##### GIVEN ENTRIES #####
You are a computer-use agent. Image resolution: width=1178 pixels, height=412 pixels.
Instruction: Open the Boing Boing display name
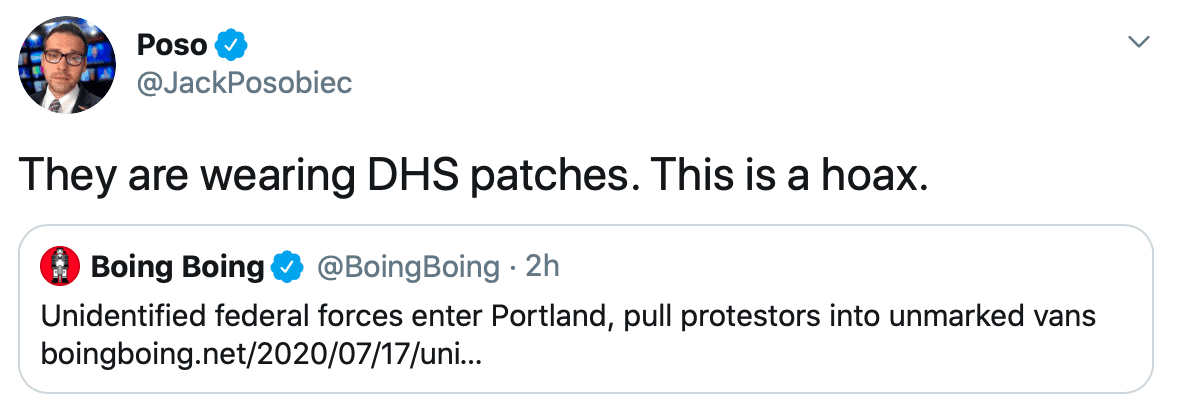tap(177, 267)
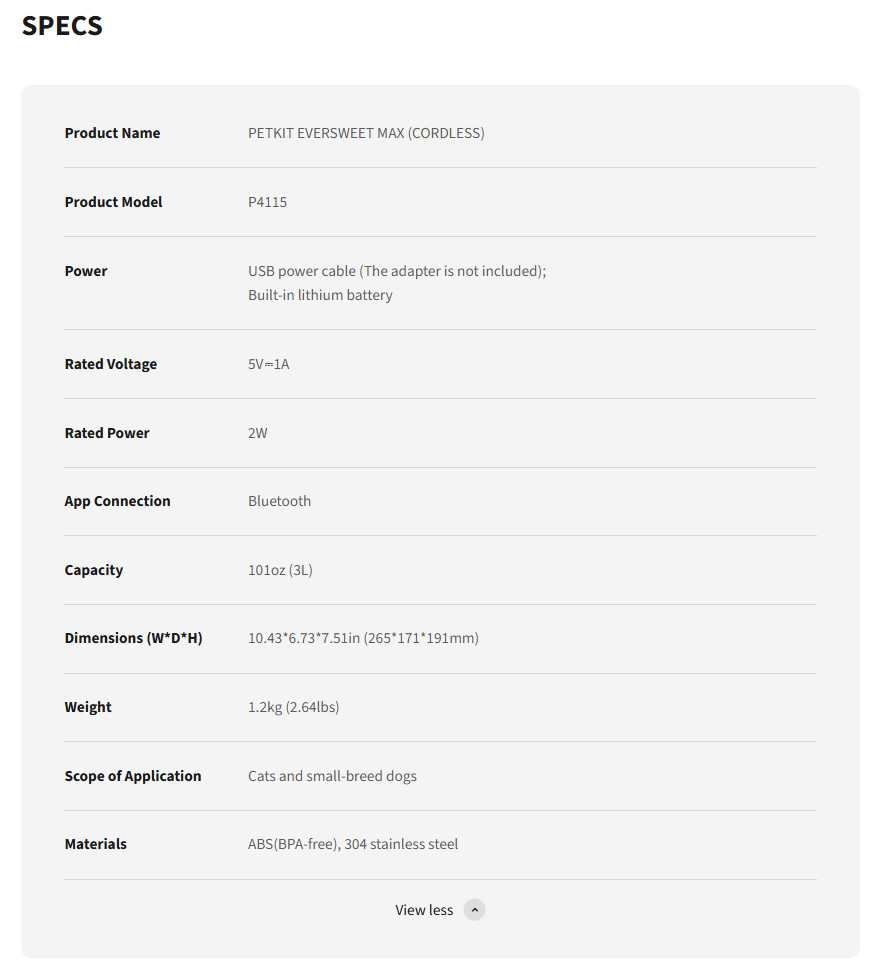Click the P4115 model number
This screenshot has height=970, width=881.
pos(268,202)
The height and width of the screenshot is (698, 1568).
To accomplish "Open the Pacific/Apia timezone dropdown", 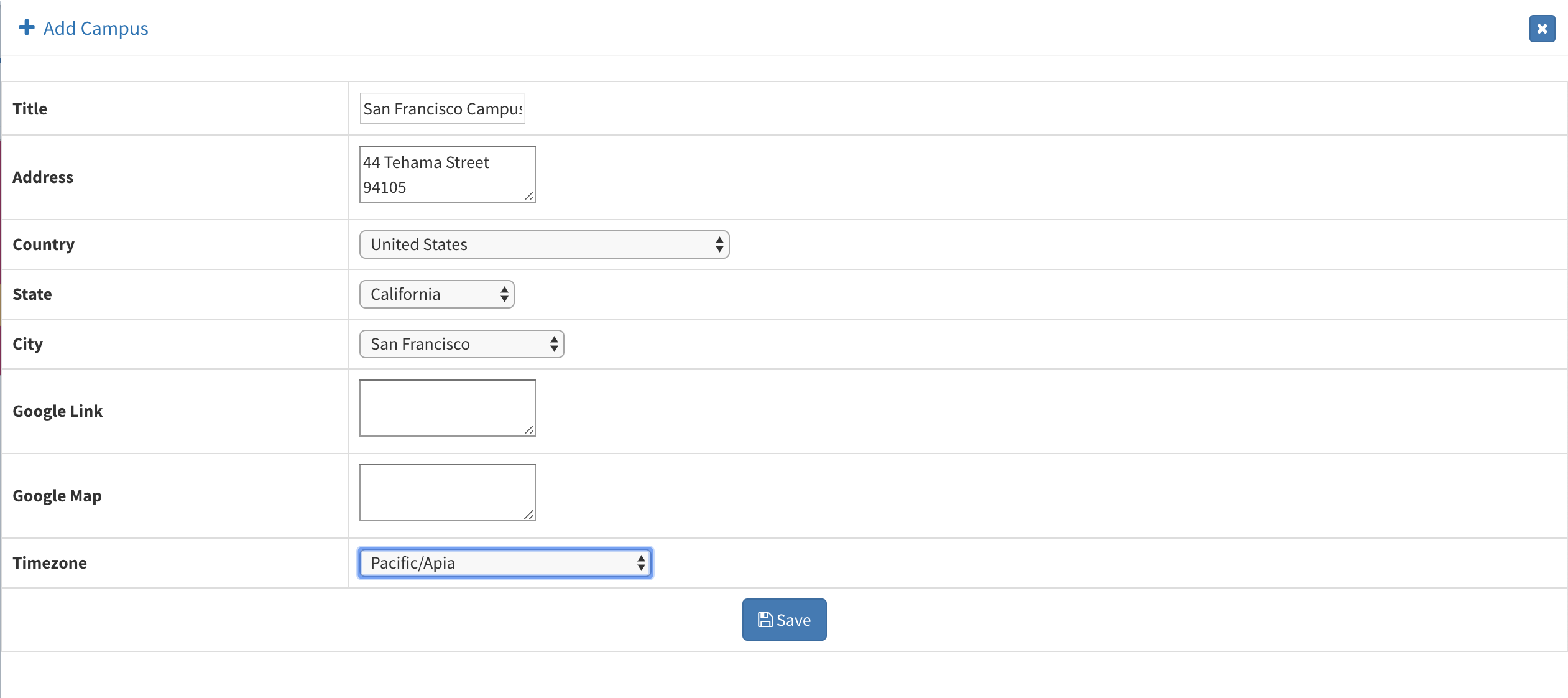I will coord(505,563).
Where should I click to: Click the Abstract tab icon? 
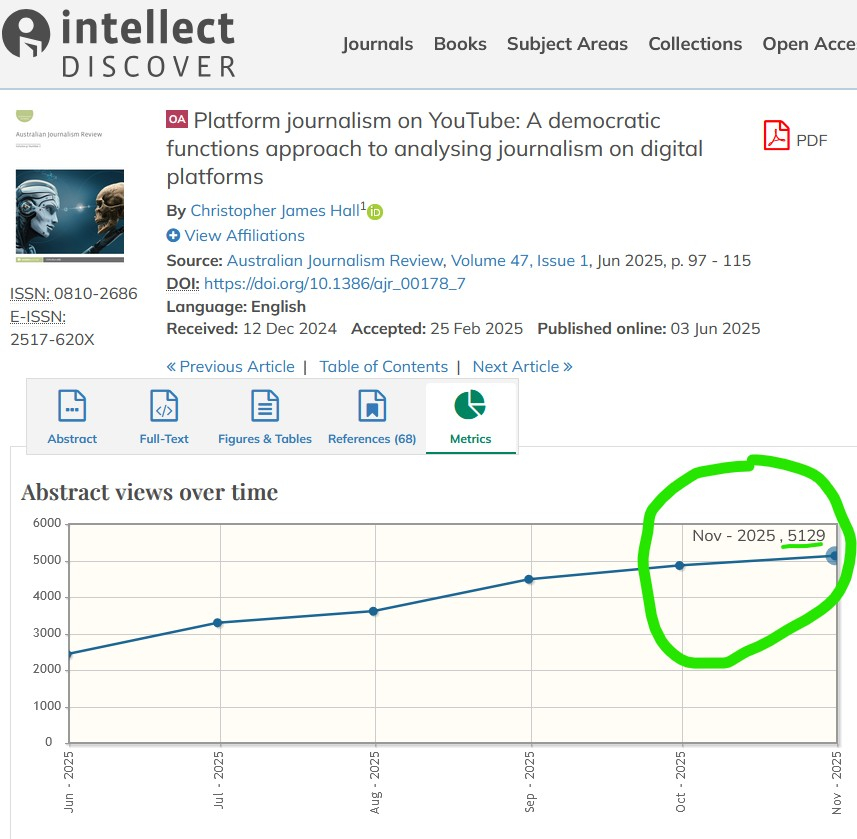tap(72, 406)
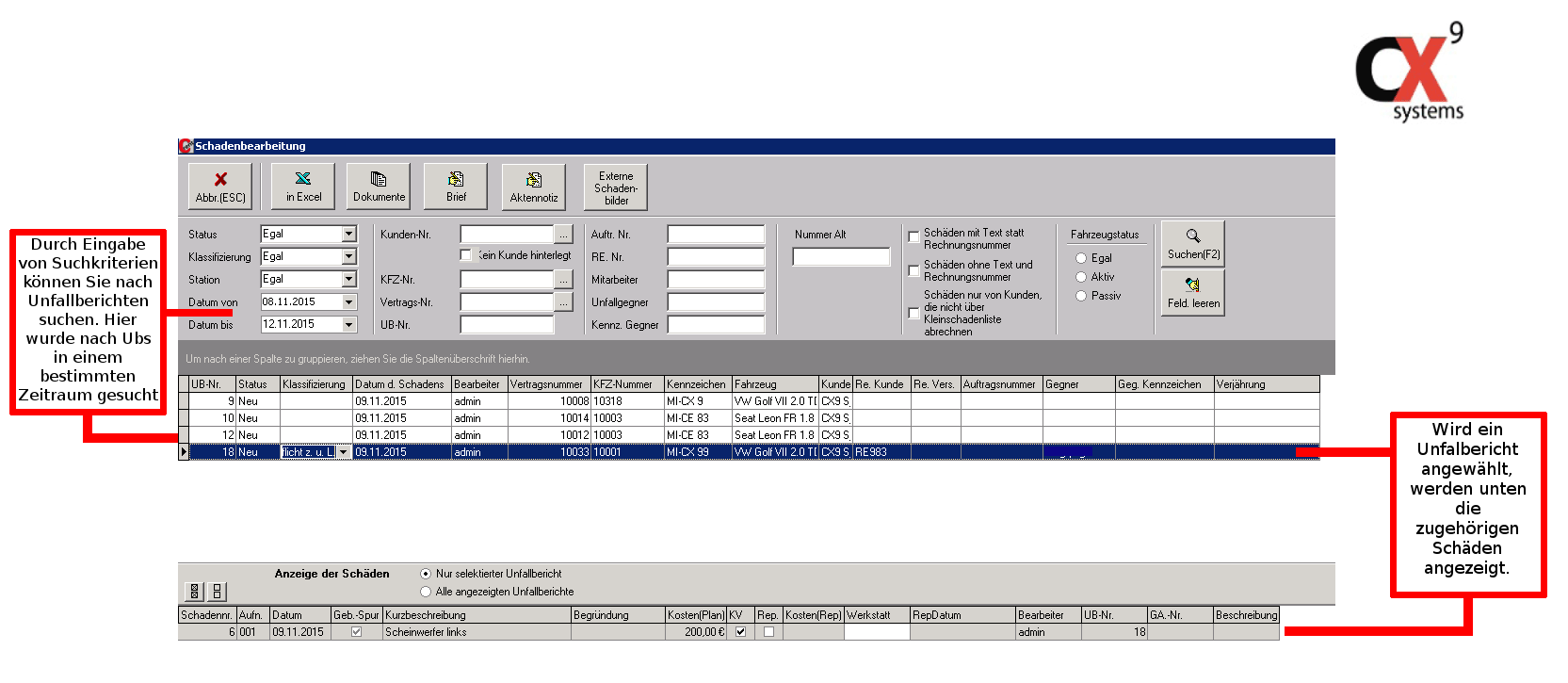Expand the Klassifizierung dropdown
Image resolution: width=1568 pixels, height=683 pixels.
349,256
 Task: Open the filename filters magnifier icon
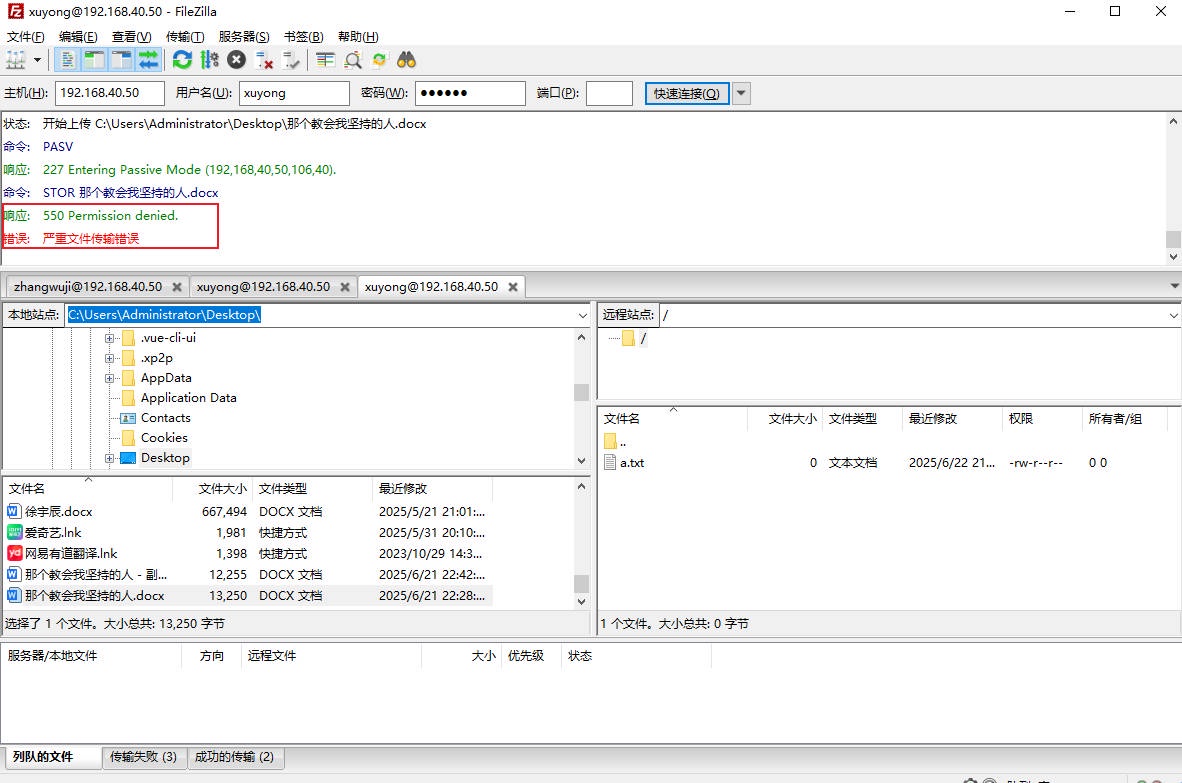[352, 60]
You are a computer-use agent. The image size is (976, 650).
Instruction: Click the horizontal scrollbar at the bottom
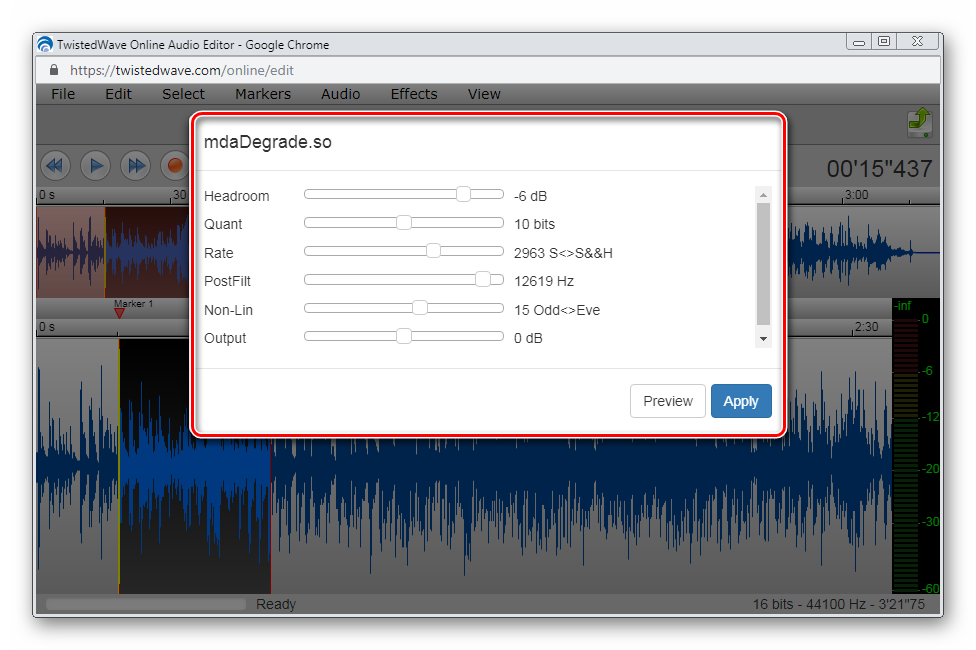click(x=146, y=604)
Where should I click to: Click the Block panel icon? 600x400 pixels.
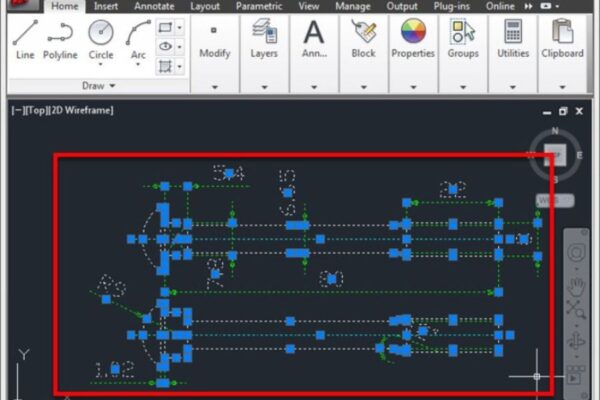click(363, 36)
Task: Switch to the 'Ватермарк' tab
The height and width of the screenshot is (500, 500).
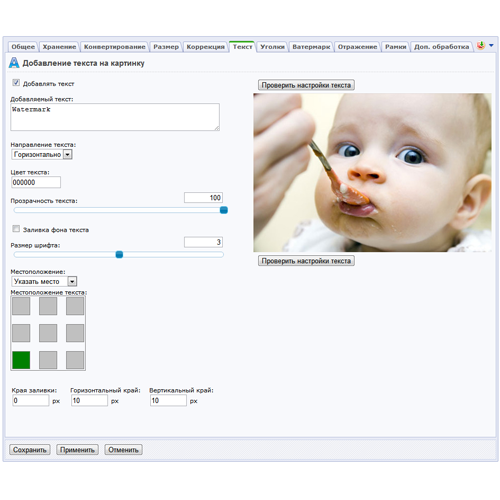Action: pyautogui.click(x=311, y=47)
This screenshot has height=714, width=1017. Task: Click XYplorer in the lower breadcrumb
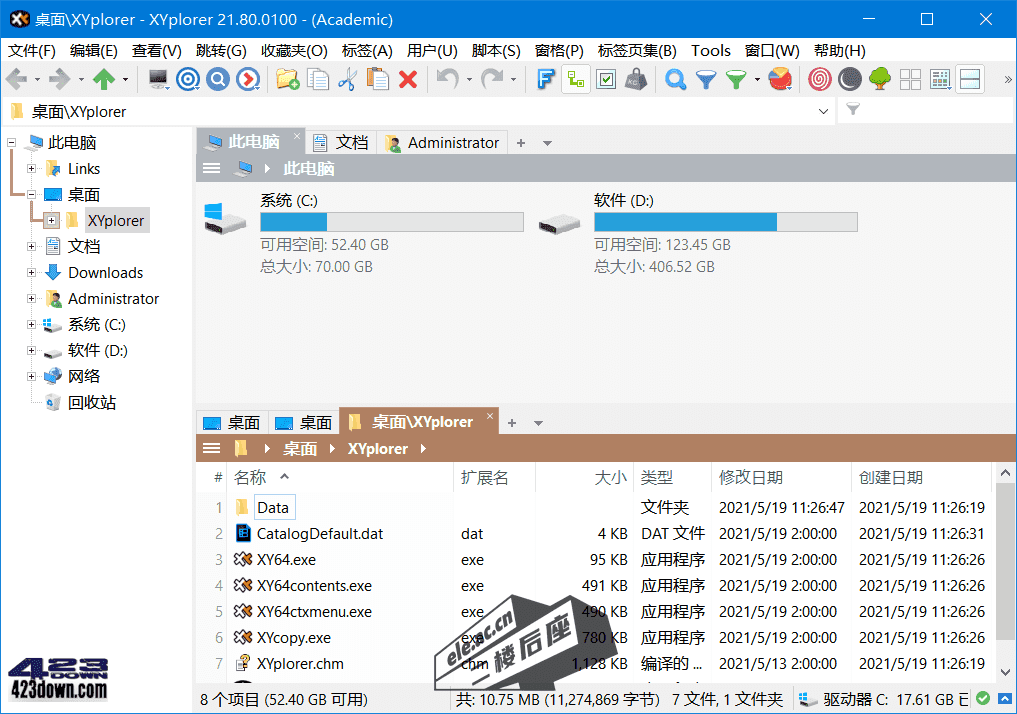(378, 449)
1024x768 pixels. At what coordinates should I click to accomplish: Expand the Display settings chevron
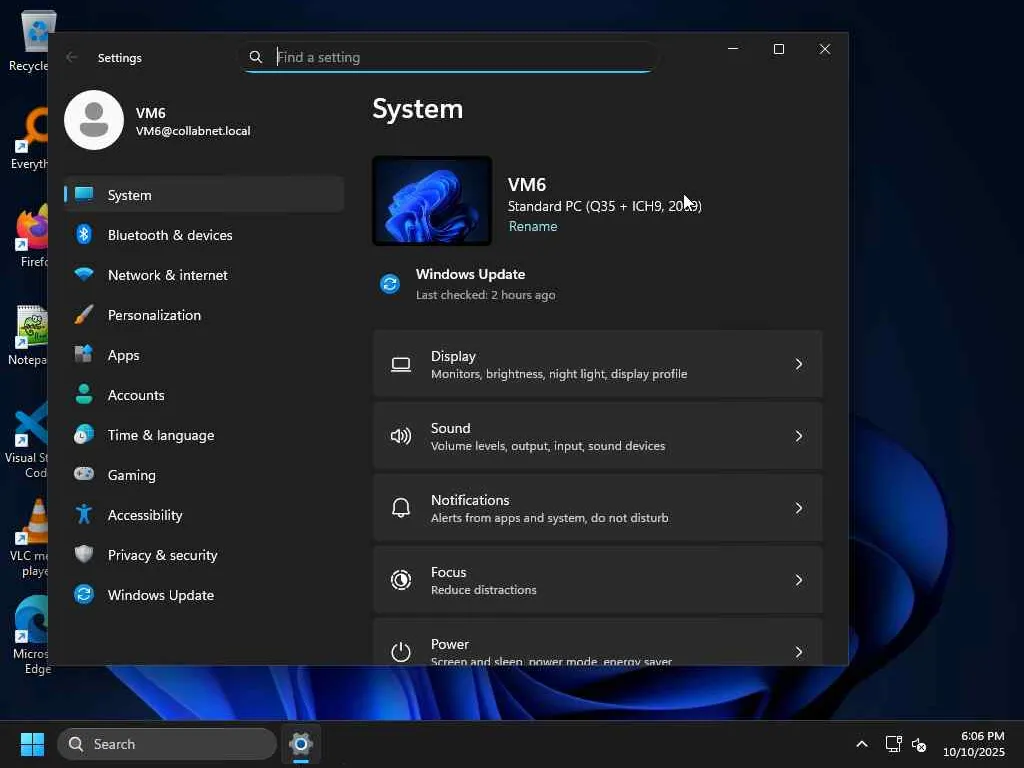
#####
**YOUR TASK:**
Treating the line with "The height and width of the screenshot is (698, 1568)." as the last line to include, retype the records exactly from their first line, excluding pictures.

**YOUR SOLUTION:**
You are a computer-use agent. Image resolution: width=1178 pixels, height=412 pixels.
Instruction: Open the Boing Boing display name
tap(177, 267)
Click the P4115 model number
This screenshot has height=970, width=881.
pos(268,202)
The height and width of the screenshot is (698, 1568).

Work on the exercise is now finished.